In the West, dolmens were found in France, England, Germany, Portugal, Spain, Corsica, they are found in Palestine and other countries. However, the largest accumulation of dolmens on Earth was found along the Black Sea coast from Taman to Abkhazia and on the northern side of the foothills of the Krasnodar Territory and Adygea. Here the strip of dolmens is 500 kilometers long and 75 kilometers wide. The total number of recorded dolmens exceeds 2300 pieces.

If we talk about Adygea, then a large settlement of dolmen builders was found on the Doguak glade near the village of Dakhovskaya and was named Doguak-Dakhovsky. It contained a lot of household items, all kinds of products made of horn and bones, pottery forges, smelting furnaces, bronze knives and axes, ancient ceramics, stone arrowheads, beads and pendants. And most importantly, charcoal was found in large quantities, according to which it was possible to establish that the forge was fired here for the last time about 4050 years ago.

Many people were involved in the construction of the dolmens. The weight of one slab of an average dolmen is 4 - 7 tons, and in general the weight of a dolmen reaches 25 and more tons.
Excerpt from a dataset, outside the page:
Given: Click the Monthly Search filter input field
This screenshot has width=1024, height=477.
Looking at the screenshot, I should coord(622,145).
When processing stone slabs, bronze, stone and wooden wedges were used. Slabs were moved on rollers. Dolmens were collected using scaffolding and levers.

A very interesting and one-of-a-kind dolmen, found in a mound on the banks of the Psynako River in the Tuapse region, near the village of Anastasievka. The place where he stands was used for ritual actions as early as the third millennium BC and was a sanctuary.
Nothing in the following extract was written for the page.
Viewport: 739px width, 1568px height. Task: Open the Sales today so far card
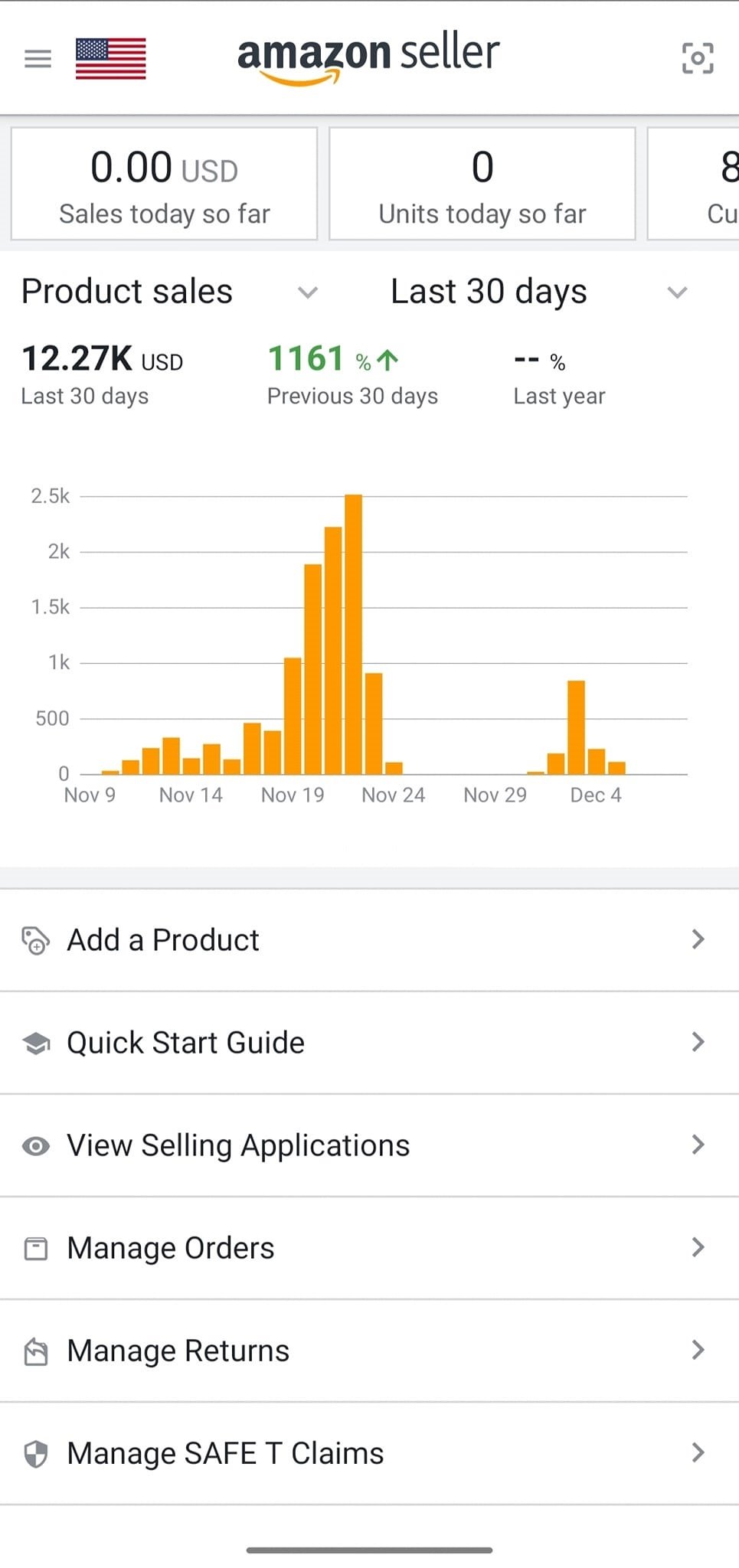click(164, 185)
A stone corridor approaches the dolmen, partitioned off in several places by large slabs. Scientists suggest that it contains an imitation of the firmament. Here the laws of the solstice were studied and observations of the moon were conducted. This is a kind of ancient observatory. There are four more similar megalithic structures in the world. One in Ireland, one in Denmark, one in Portugal and the fourth in Spain. All dolmen buildings have one thing in common: they are facing the sunny or light side. This indicates that the dolmen builders worshiped the Sun.

Dolmens of the Western Caucasus are closest to dolmens located in countries along sea currents. These currents run in the Mediterranean from Gibraltar, along the northern coast of Africa and turn into the Black Sea. Ancient people, carriers of the dolmen culture, could have arrived in the Caucasus by sea.